Copy out the rows starting at the line containing "1000x684 pixels. Task: Activate" and ending at the line containing "(x=613, y=326)", switching "Shape Builder" to "Selection" and leaving everything else unchanged.

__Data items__
##########
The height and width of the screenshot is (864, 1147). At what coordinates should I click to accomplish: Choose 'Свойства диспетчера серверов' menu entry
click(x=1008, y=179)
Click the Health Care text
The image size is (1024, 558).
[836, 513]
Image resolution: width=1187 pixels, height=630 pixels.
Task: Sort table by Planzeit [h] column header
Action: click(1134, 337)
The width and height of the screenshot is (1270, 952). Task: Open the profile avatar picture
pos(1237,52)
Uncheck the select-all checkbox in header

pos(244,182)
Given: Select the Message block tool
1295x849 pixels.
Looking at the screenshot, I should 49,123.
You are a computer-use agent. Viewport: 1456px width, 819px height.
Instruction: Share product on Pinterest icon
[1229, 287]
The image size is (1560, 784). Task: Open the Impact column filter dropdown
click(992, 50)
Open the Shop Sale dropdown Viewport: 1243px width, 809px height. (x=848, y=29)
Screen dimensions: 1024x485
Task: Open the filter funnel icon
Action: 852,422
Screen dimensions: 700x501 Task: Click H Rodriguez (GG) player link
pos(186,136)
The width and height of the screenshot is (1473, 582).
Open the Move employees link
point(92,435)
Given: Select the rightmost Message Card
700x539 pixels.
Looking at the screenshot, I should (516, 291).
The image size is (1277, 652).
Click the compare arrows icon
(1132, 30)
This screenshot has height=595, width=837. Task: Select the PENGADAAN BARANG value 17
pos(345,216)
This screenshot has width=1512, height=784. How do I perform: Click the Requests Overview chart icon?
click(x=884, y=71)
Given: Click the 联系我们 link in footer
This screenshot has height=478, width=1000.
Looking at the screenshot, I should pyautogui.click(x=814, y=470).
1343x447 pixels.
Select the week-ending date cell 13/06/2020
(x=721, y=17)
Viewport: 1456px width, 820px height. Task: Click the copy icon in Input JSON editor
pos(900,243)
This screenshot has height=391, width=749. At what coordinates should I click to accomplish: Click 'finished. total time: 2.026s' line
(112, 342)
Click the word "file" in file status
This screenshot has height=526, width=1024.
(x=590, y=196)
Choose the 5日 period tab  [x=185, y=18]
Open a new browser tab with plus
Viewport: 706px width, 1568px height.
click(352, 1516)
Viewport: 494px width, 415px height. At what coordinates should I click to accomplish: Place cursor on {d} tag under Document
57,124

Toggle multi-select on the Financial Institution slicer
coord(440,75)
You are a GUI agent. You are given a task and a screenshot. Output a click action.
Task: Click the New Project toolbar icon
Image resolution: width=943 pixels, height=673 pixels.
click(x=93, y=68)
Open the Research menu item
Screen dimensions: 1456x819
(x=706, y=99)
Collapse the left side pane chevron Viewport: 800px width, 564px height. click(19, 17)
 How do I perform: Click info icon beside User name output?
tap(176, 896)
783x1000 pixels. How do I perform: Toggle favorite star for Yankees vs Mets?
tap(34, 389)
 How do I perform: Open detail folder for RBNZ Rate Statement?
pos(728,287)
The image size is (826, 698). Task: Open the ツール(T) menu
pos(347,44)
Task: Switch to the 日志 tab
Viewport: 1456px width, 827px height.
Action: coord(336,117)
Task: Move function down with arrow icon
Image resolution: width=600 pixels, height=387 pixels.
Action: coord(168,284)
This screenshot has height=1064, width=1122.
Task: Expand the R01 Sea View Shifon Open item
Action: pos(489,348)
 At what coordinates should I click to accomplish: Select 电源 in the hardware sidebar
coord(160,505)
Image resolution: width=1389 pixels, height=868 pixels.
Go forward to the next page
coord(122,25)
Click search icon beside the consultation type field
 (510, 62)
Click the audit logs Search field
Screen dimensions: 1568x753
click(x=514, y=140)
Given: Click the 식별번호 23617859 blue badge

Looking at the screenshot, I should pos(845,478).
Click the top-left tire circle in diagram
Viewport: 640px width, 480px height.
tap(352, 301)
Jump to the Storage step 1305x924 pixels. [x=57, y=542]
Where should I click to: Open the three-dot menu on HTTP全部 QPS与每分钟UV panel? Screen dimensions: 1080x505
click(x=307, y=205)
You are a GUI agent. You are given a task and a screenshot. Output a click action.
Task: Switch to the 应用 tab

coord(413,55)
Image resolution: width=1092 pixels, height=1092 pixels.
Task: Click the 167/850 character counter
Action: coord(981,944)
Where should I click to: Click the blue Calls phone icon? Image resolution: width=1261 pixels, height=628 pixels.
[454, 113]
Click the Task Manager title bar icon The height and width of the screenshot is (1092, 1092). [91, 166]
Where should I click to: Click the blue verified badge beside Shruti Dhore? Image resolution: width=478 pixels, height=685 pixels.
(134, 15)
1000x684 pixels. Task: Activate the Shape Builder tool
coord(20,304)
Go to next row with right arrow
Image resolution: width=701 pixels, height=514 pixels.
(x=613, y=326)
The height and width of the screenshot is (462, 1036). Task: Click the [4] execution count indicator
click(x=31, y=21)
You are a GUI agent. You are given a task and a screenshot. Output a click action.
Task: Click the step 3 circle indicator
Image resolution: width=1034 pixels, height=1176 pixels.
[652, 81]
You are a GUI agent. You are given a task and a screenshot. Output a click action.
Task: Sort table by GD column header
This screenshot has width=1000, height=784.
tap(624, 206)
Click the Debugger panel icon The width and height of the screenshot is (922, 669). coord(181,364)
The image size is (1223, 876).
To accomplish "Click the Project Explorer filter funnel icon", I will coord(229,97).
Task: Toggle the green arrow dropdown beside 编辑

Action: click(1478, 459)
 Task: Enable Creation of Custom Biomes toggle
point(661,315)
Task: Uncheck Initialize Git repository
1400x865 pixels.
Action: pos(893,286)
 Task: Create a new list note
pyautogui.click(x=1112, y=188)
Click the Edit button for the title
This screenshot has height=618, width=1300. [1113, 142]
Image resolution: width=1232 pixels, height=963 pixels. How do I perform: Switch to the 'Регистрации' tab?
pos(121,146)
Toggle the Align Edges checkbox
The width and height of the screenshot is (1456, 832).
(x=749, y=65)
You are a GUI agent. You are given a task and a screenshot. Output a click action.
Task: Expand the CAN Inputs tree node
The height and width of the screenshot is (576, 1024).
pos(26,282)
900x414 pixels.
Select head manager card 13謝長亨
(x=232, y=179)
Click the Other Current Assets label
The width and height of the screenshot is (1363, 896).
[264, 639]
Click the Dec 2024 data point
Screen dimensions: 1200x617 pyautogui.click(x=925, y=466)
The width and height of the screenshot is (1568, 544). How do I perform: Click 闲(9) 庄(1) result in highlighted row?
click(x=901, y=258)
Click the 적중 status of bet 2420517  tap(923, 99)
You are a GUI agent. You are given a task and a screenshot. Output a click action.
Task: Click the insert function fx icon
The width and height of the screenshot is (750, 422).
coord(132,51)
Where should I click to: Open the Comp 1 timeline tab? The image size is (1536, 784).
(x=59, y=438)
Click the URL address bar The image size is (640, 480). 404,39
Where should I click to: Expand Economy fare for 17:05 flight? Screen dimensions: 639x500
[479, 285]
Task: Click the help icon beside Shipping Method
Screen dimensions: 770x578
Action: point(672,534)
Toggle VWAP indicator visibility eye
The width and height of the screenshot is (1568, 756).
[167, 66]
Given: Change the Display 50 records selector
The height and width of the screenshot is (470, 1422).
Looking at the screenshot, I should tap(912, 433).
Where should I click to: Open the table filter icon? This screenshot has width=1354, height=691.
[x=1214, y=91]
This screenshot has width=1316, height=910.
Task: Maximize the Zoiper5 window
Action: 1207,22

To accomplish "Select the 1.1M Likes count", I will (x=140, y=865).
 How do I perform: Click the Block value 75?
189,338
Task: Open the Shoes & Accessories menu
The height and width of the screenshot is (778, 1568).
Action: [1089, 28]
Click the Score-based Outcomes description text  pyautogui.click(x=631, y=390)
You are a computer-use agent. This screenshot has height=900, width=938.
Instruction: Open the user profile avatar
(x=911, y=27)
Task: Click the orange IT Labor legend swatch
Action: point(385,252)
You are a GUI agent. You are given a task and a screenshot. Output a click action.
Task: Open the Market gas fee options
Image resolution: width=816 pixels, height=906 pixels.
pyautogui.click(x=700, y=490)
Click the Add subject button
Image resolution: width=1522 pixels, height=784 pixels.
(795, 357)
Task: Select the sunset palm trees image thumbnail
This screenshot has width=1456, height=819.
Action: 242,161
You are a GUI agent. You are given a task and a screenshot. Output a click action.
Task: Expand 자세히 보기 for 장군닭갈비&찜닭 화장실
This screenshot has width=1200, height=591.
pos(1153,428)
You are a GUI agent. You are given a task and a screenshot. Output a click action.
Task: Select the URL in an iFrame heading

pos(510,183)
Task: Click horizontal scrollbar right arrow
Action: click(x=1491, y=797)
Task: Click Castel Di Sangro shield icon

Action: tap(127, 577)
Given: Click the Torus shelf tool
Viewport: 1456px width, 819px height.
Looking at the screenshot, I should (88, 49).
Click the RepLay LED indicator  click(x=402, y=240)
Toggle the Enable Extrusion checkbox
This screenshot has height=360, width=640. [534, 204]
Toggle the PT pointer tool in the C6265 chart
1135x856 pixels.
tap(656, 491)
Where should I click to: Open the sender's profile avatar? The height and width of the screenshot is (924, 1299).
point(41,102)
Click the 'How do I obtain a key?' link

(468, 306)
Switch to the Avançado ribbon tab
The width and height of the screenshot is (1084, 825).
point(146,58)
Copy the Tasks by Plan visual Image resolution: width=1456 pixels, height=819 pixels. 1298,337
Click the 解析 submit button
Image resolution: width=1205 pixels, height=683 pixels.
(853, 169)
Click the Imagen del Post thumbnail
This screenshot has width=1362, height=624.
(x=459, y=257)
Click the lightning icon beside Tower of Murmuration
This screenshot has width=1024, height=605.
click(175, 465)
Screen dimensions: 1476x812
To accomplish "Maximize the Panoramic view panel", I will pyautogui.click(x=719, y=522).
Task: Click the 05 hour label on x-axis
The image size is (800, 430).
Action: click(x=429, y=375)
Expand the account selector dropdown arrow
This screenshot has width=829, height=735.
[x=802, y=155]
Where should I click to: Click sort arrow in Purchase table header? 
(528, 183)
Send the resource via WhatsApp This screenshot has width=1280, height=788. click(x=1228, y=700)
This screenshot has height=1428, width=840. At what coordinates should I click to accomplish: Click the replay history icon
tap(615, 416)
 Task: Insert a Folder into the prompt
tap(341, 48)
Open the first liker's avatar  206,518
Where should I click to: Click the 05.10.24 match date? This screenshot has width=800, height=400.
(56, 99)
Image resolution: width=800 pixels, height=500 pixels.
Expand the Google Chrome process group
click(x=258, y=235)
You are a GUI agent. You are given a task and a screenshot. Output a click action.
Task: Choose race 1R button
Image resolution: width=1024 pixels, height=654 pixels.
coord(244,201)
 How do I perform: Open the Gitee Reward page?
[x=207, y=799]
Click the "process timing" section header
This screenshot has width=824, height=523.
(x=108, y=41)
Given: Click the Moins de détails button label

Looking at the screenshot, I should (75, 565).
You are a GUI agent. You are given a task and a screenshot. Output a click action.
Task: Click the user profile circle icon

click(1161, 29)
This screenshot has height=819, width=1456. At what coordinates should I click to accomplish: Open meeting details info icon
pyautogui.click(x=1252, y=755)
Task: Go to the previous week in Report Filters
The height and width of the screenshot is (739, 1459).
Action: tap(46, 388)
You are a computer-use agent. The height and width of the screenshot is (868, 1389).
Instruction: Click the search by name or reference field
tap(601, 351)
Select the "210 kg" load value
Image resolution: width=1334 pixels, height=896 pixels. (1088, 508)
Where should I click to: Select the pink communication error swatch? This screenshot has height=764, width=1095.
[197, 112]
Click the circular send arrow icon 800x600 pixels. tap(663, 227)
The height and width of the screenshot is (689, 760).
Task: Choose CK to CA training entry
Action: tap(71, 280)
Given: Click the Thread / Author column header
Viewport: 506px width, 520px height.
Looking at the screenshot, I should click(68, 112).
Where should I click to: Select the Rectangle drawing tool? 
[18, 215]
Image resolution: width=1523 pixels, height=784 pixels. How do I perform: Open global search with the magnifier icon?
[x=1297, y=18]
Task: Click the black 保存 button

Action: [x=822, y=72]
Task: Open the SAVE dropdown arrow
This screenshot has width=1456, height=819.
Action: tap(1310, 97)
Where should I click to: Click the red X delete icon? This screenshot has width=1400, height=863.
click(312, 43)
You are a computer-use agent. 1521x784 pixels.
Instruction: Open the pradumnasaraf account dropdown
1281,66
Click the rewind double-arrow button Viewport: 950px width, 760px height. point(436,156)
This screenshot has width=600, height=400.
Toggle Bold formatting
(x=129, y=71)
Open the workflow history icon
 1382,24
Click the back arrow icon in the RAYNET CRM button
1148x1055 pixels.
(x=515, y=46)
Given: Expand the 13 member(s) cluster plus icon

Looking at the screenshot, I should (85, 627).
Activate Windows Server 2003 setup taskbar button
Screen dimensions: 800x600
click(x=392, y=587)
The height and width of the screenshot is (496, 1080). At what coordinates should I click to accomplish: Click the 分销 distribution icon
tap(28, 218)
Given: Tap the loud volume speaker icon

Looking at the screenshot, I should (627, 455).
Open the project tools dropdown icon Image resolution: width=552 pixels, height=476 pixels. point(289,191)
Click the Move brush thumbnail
##########
__Correct answer__
1000x684 pixels. Task: Activate the Selection tool
coord(20,304)
Go to next row with right arrow
Image resolution: width=701 pixels, height=514 pixels.
(x=613, y=326)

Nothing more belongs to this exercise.